* [Document text]:
** START **

Skip to content

Latest commit

 

History

History
425 lines (329 loc) · 16.2 KB

qast.markdown

File metadata and controls

425 lines (329 loc) · 16.2 KB

QAST Nodes

The "Q" Abstract Syntax Tree is a set of nodes used to represent the runtime behavior of a program that is being compiled. Parsing a program with a grammar produces a parse tree. As the name suggests, this is strongly tied to the syntax of the language being parsed, and reflects the structure of the grammar. This parse tree is mapped by action methods into an abstract syntax tree - a tree of QAST nodes. Rather than talking about program syntax, they talk about what happens at runtime: loops, conditionals, variable lookups, etc. This document describes the available nodes and what they are for.

QAST::CompUnit

While it's not mandatory, most QAST trees that are produced should have a QAST::CompUnit at the top. It should have a single QAST::Block child. This child block represents the outermost scope of the compilation unit.

QAST::CompUnit incorporates information that is relevant to the entire unit of code that is being compiled. This includes:

  • hll - the name of the high level language that this QAST tree was produced from, for example, "raku", "tcl", "bf".

  • load - code to evaluate at the point that the compilation unit is loaded as a module (but not if it is invoked as a mainline program). Happens after any deserialization and deserialization related actions have executed.

  • main - like load, but instead this contains code to execute if the compilation unit is invoked as the mainline

Example usage:

QAST::CompUnit.new(
    # Set the HLL.
    :hll('raku'),
    
    # This variable contains the outermost QAST::Block of the
    # program.
    $top_block,
    
    # If we run the program as the mainline, then call the top
    # block automatically.
    :main(QAST::Op.new(
        :op('call'),
        QAST::BVal.new( :value($top_block) )
    ))
)

Additional adverbs that can be set on a QAST:CompUnit relate to bounded serialization, which will be covered separately.

QAST::Block

A QAST::Block is both a unit of invocation and a unit of lexical scoping. To clarify, this means that if:

  • You want to create something that can be called, such as a subroutine, closure block or method
  • You want a fresh lexical environment

Then you want to use a QAST::Block. A block can have as many children as you wish, and the final child should evaluate to the return value of the block. A simple example of a block is:

QAST::Block.new(
    QAST::IVal.new( :value(42) )

** END **

* [Entries on locating words and elements]:
** START **

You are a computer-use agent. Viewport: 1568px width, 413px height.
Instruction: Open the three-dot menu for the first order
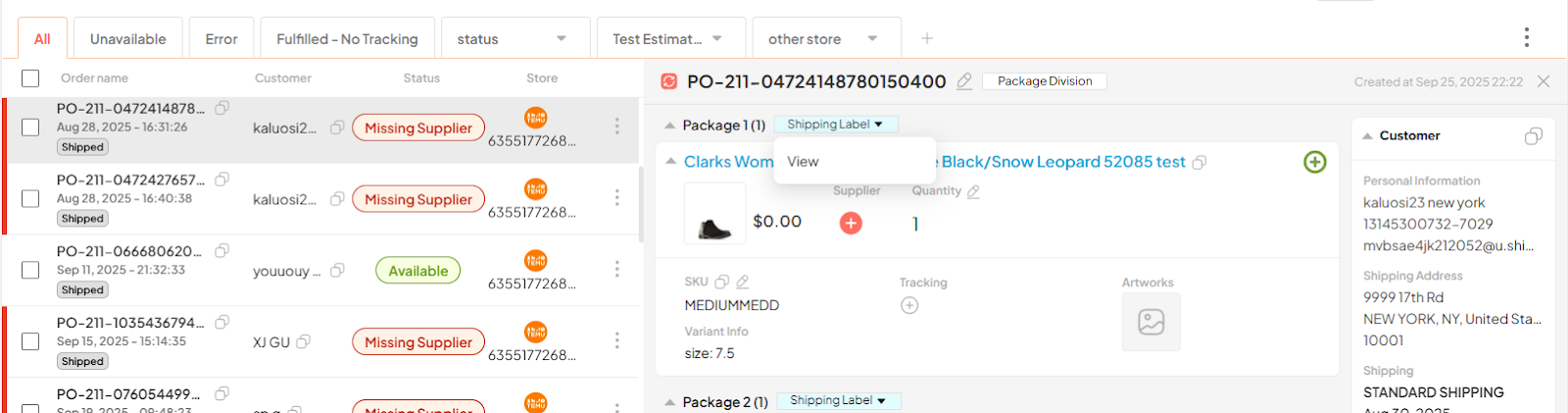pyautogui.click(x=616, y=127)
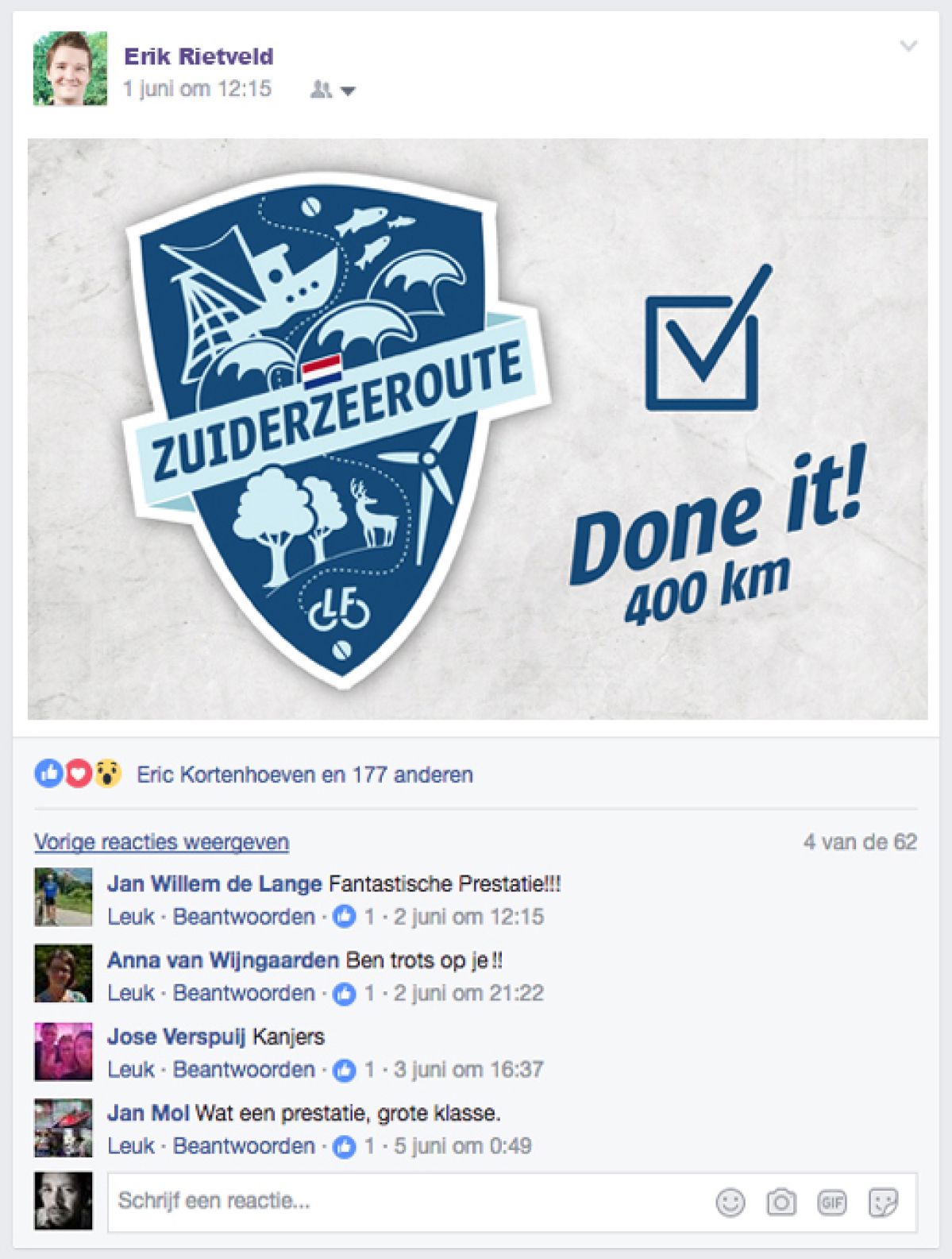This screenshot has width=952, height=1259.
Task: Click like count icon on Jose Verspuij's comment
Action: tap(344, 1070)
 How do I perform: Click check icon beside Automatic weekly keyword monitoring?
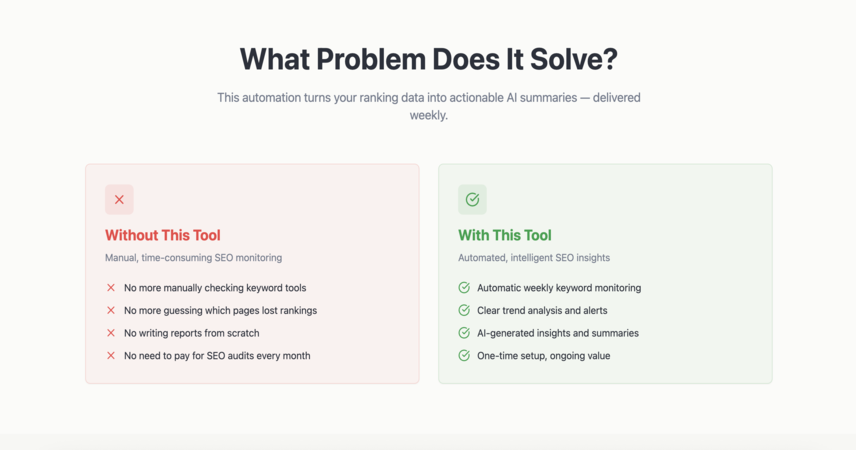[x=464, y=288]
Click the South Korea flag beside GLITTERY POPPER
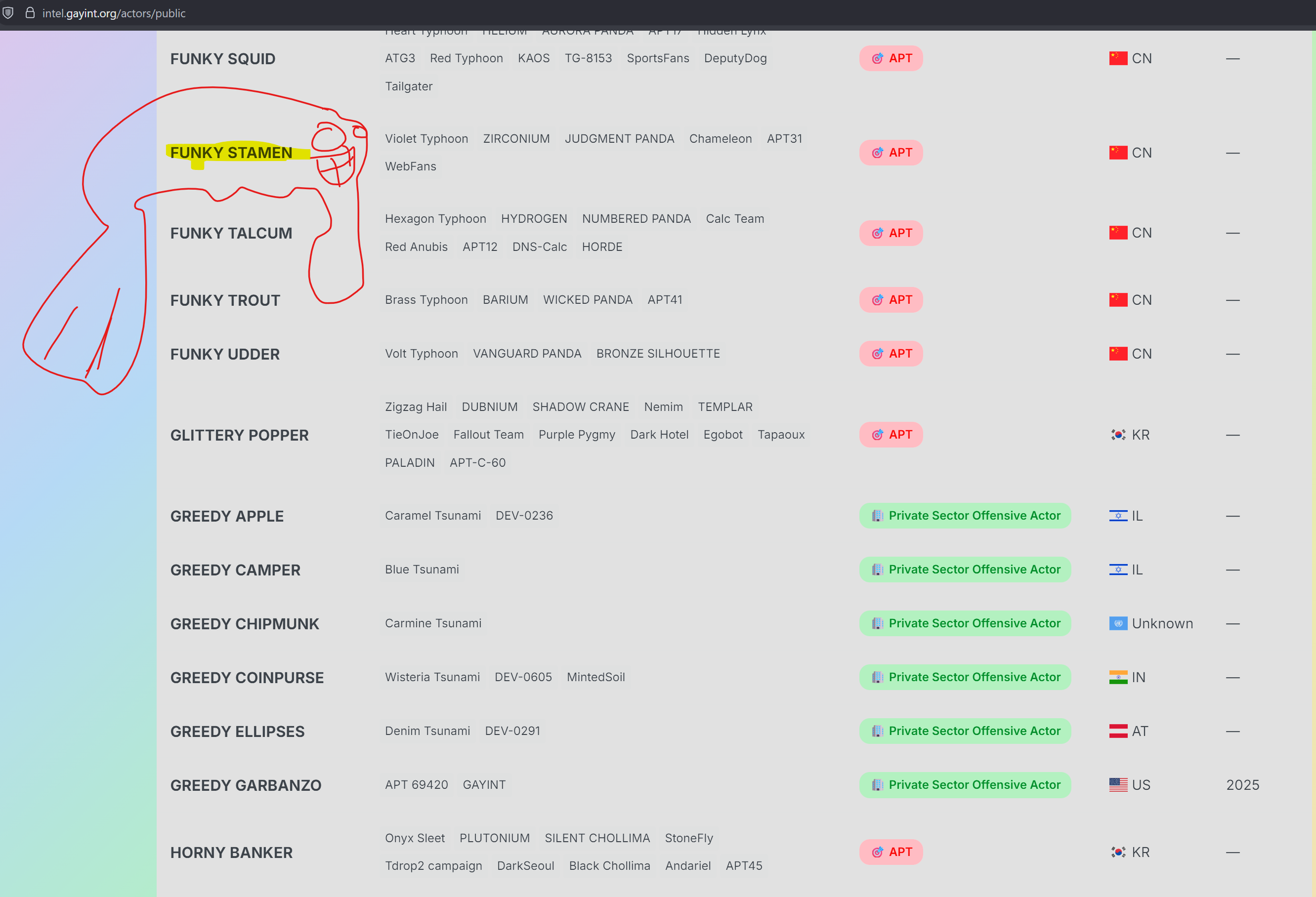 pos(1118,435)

** END **

* [Exercise set]:
1. Answer these questions using the document on QAST nodes:
(a) What does parsing a program with a grammar produce?
(b) How many children should a QAST::CompUnit have, and of what type?
(c) What should the final child of a QAST::Block evaluate to?
2. In the document on QAST nodes, reproduce everything from "QAST::CompUnit incorporates information" down to "Set the HLL.".

* [Answer set]:
1.
(a) A parse tree.
(b) A single child, a QAST::Block.
(c) The return value of the block.

2.
QAST::CompUnit incorporates information that is relevant to the entire unit of code that is being compiled. This includes:

  • hll - the name of the high level language that this QAST tree was produced from, for example, "raku", "tcl", "bf".

  • load - code to evaluate at the point that the compilation unit is loaded as a module (but not if it is invoked as a mainline program). Happens after any deserialization and deserialization related actions have executed.

  • main - like load, but instead this contains code to execute if the compilation unit is invoked as the mainline

Example usage:

QAST::CompUnit.new(
    # Set the HLL.